### SUPPLIED MATERIAL
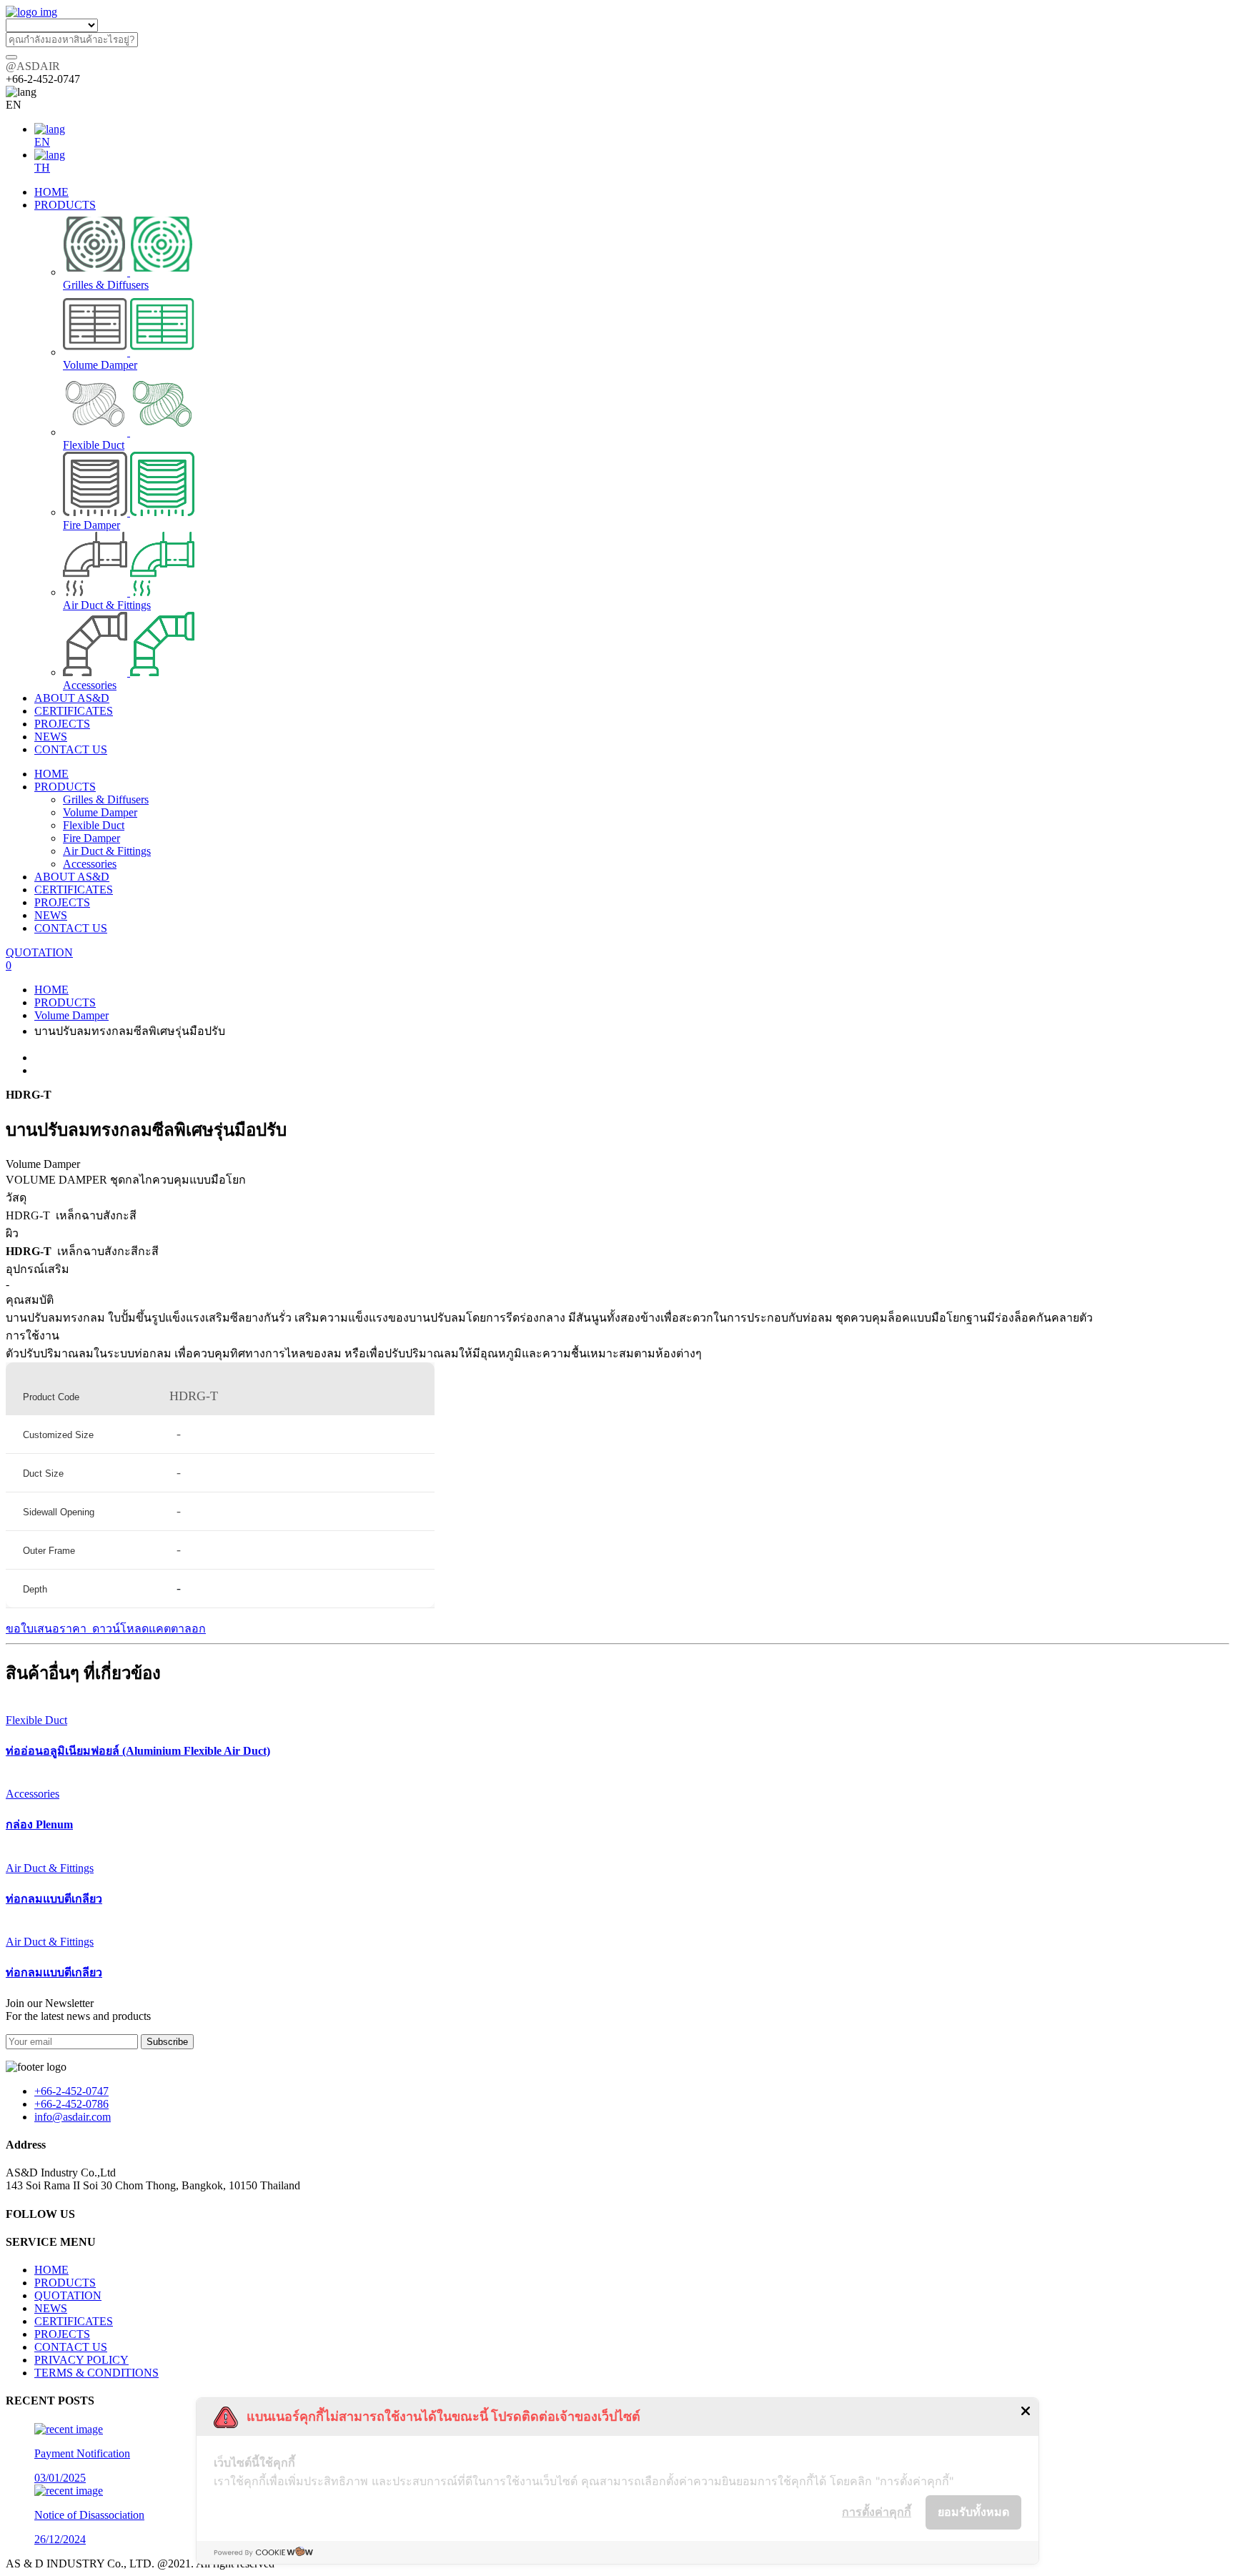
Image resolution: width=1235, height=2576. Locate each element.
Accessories (89, 864)
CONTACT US (70, 928)
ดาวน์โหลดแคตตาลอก (147, 1629)
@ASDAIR (33, 66)
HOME (51, 774)
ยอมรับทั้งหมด (973, 2512)
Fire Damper (91, 838)
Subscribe (167, 2041)
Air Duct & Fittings (107, 851)
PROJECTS (62, 902)
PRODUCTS (65, 787)
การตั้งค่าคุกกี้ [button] (876, 2512)
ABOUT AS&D (71, 877)
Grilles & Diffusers (106, 799)
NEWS (50, 915)
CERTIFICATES (73, 889)
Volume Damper (100, 812)
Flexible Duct (93, 825)
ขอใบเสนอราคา (47, 1629)
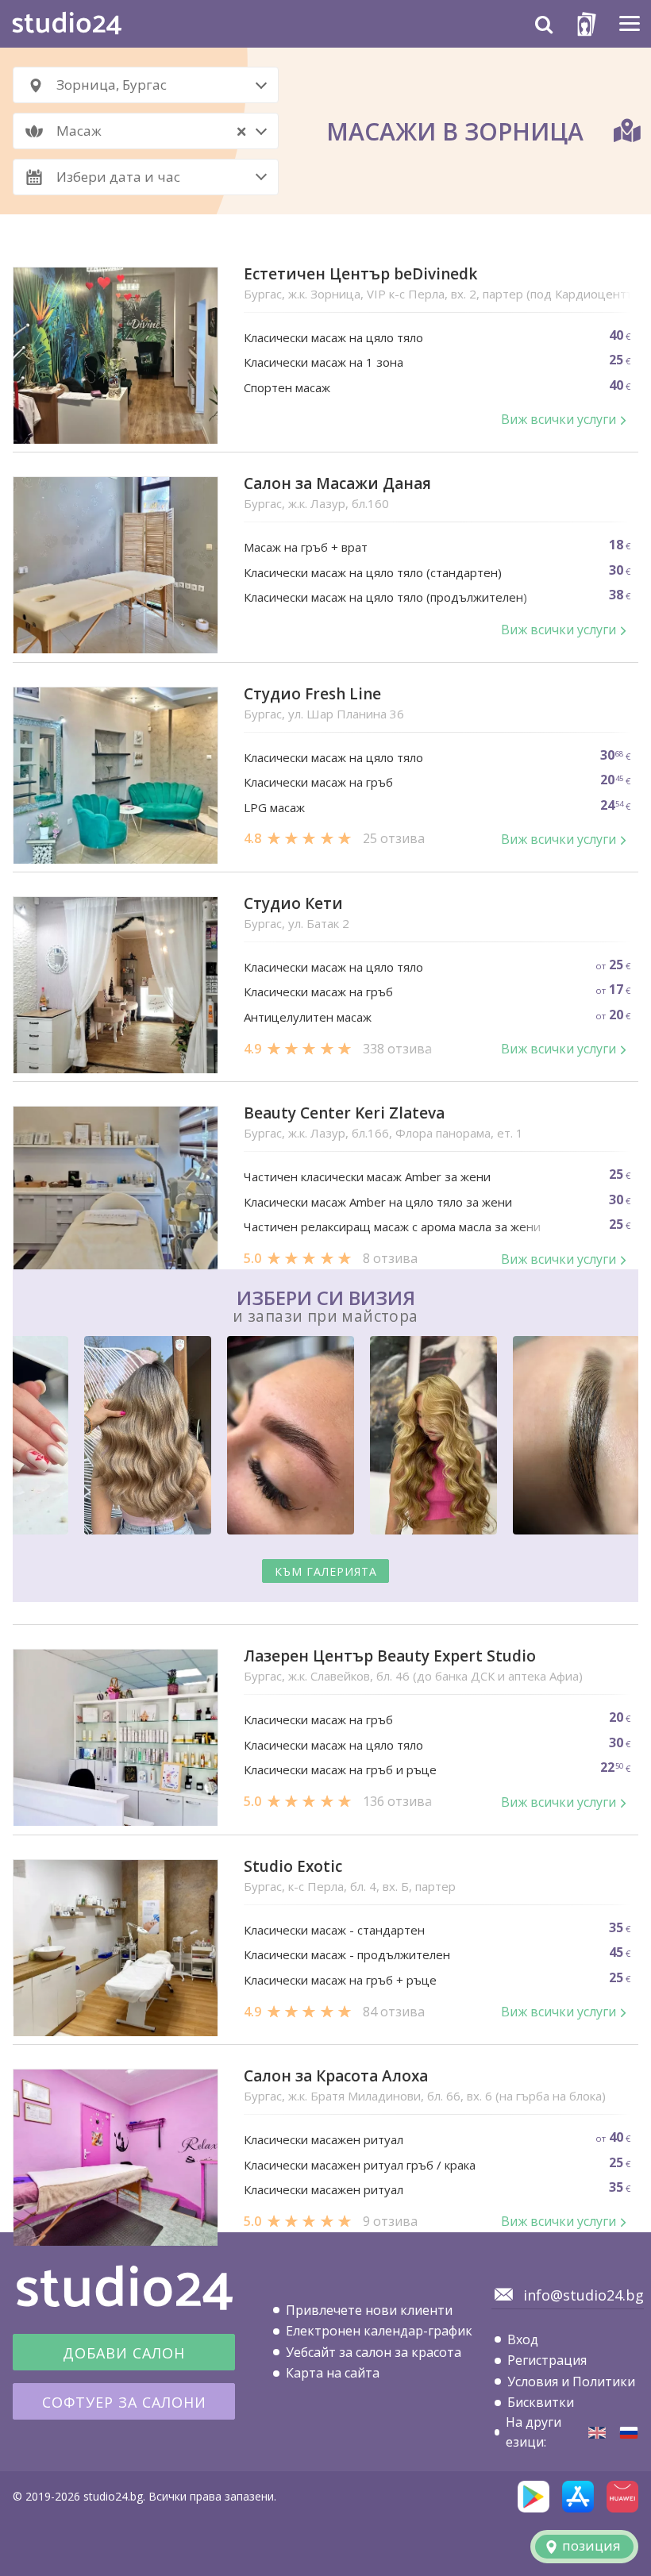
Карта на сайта (332, 2373)
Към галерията (326, 1571)
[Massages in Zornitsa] (597, 2433)
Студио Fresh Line (312, 694)
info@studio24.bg (583, 2295)
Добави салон (124, 2352)
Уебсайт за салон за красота (373, 2352)
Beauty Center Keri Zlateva (344, 1113)
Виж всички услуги (558, 419)
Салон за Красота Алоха (336, 2076)
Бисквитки (540, 2402)
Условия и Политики (571, 2381)
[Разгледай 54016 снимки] (325, 1438)
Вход (522, 2339)
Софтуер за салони (124, 2402)
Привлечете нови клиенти (369, 2310)
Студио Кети (293, 903)
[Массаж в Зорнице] (628, 2433)
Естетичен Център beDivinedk (360, 274)
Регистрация (547, 2360)
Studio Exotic (293, 1866)
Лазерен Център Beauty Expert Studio (390, 1656)
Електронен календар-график (379, 2330)
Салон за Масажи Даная (337, 483)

### INSTRUCTIONS FOR THE TASK
A word-for-word copy of the lines from the start of the listing through the line containing "info@studio24.bg (583, 2295)" is the answer. Pictures stay out of it.

### OUTPUT BELOW
Image resolution: width=1235, height=2576. Locate each element.
Accessories (89, 864)
CONTACT US (70, 928)
ดาวน์โหลดแคตตาลอก (147, 1629)
@ASDAIR (33, 66)
HOME (51, 774)
ยอมรับทั้งหมด (973, 2512)
Fire Damper (91, 838)
Subscribe (167, 2041)
Air Duct & Fittings (107, 851)
PROJECTS (62, 902)
PRODUCTS (65, 787)
การตั้งค่าคุกกี้ [button] (876, 2512)
ABOUT AS&D (71, 877)
Grilles & Diffusers (106, 799)
NEWS (50, 915)
CERTIFICATES (73, 889)
Volume Damper (100, 812)
Flexible Duct (93, 825)
ขอใบเสนอราคา (47, 1629)
Карта на сайта (332, 2373)
Към галерията (326, 1571)
[Massages in Zornitsa] (597, 2433)
Студио Fresh Line (312, 694)
info@studio24.bg (583, 2295)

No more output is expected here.